Raw Moments
Given a random variable, $X$, the $n$th raw moment is defined as the expected value of $X^n$ which looks like this for discrete and continuous random variables, respectively:
\[\begin{align*}
E[X^n] &= \sum_x x^n f(x) \\
E[X^n] &= \int_x x^n f(x)dx
\end{align*}\]
We've already encountered the first raw moment or the mean:
$$\mu = E[X^1] = E[X]$$
Example 1:
Suppose we have two dice and we roll them and add up the sum of the dice. As we previously worked out in Example 1 here, the possible combinations look like this:
So our probability distribution looks like this:
\[\begin{align*}
f(x) = \left\{
\begin{array}{ll}
\frac{1}{36} & : x =2\\
\frac{2}{36} &: x = 3 \\
\frac{3}{36} &: x = 4 \\
\frac{4}{36} &: x = 5 \\
\frac{5}{36} &: x = 6 \\
\frac{6}{36} &: x = 7 \\
\frac{5}{36} &: x = 8 \\
\frac{4}{36} &: x = 9 \\
\frac{3}{36} &: x = 10 \\
\frac{2}{36} &: x = 11 \\
\frac{1}{36} &: x = 12 \\
0 &: \text{otherwise}
\end{array}
\right\}
\end{align*}\]
Suppose we wanted to find the second raw moment, $E[X^2]$. We would square each dice sum (2, 3, 4, 5, 6, 7, etc) and then multiply by the corresponding probability. The calculation would look like this:
\[\begin{align*}
E[X^2] &= 2^2\frac{1}{36} + 3^2\frac{2}{36} +4^2\frac{3}{36} +5^2\frac{4}{36} +6^2\frac{5}{36} + 7^2\frac{6}{36} +8^2\frac{5}{36} +9^2\frac{4}{36} +10^2\frac{3}{36} +11^2\frac{2}{36} +12^2\frac{1}{36} \\
&\approx 54.833
\end{align*}\]
Now we noted earlier that expected value is a linear operator. Unfortunately being a linear operator does not enable us to do the following:
$$\require{cancel}\cancel{E[X^2] = E[X]^2}$$
This is occasionally true but in general it is not.
Central Moment
Another calculation that is performed is called the central moment. This calculation is similar to the raw moment but it centers the calculation about the mean. The $n$th central moment is defined as $E[(X-\mu)^n]$ and the calculation is given by (for discrete and continuous random variables respectively):
\[\begin{align*}
E[X^n] &= \sum_x (x-\mu)^n f(x) \\
E[X^n] &= \int_x (x-\mu)^n f(x)dx
\end{align*}\]
The $n$th central moment is typically notated as $/mu_n$.

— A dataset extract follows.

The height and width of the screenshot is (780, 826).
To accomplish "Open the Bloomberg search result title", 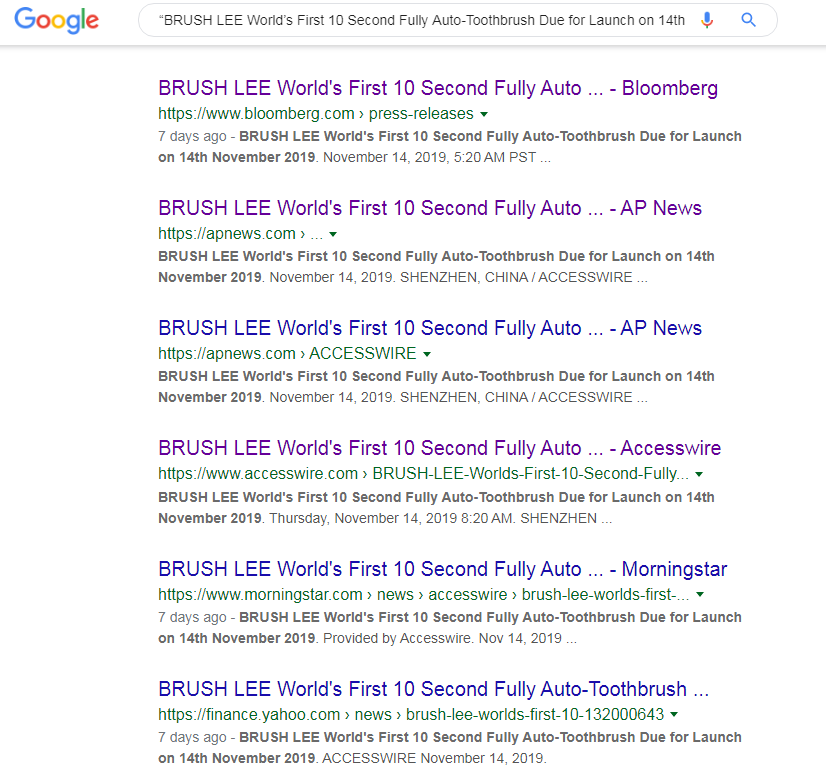I will 437,88.
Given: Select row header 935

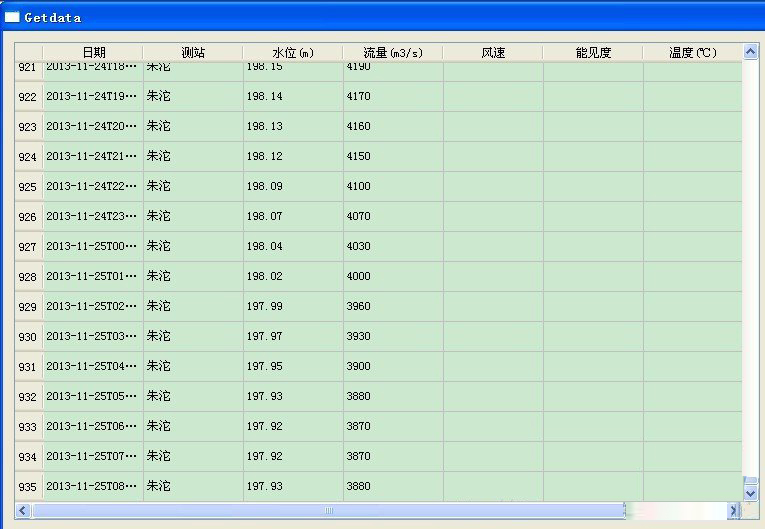Looking at the screenshot, I should pos(28,487).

The first central moment is always equal to 0. This can be proven using the fact that expected value is a linear operator:
\[\begin{align*}
\mu_1 = E[(X-\mu)^1] &= E[X - \mu] \\
&= E[X] - E[\mu] \\
&= E[X] - \mu \\
&= \mu - \mu = 0
\end{align*}\]
Example 2:
We'll use the dice example again. Let's suppose we want to calculate the second central moment. The calculation will look like this (recall that we already found the mean,$\mu$, to be 7):
\[\begin{align*}
E[(X-\mu)^2] &= E[(X - 7)^2] \\
&= (2-7)^2\frac{1}{36} + (3-7)^2\frac{2}{36} +(4-7)^2\frac{3}{36} +(5-7)^2\frac{4}{36} +(6-7)^2\frac{5}{36} + (7-7)^2\frac{6}{36} \\
&\text{ }+(8-7)^2\frac{5}{36} +(9-7)^2\frac{4}{36} +(10-7)^2\frac{3}{36} +(11-7)^2\frac{2}{36} +(12-7)^2\frac{1}{36} \\
&\approx 5.833
\end{align*}\]
While that calculation looks cumbersome we can actually simplify it a bit if we already know the value of some raw moments. Recall that expected value is a linear operator. We can use some algebra to manipulate the expression (also recall that $E[X]=\mu$):
\[\begin{align*}
E[(X-\mu)^2] &= E[X^2 - 2E[X]\mu + \mu^2] \\
&= E[X^2 - 2E[X]^2 + E[X]^2] \\
&= E[X^2] - E[X]^2
\end{align*}\]
Example 3:
We'll now rework Example 2, by using the above expression. Recall that $E[X] = 7$ and $E[X^2] \approx 54.833$.
\[\begin{align*}
E[(X-\mu)^2] &= E[X^2] - E[X]^2 \\
&\approx 54.833-7^2 \\
&\approx 5.833
\end{align*}\]
So if the raw moment has already been calculated, this can be an easier way to work the problem.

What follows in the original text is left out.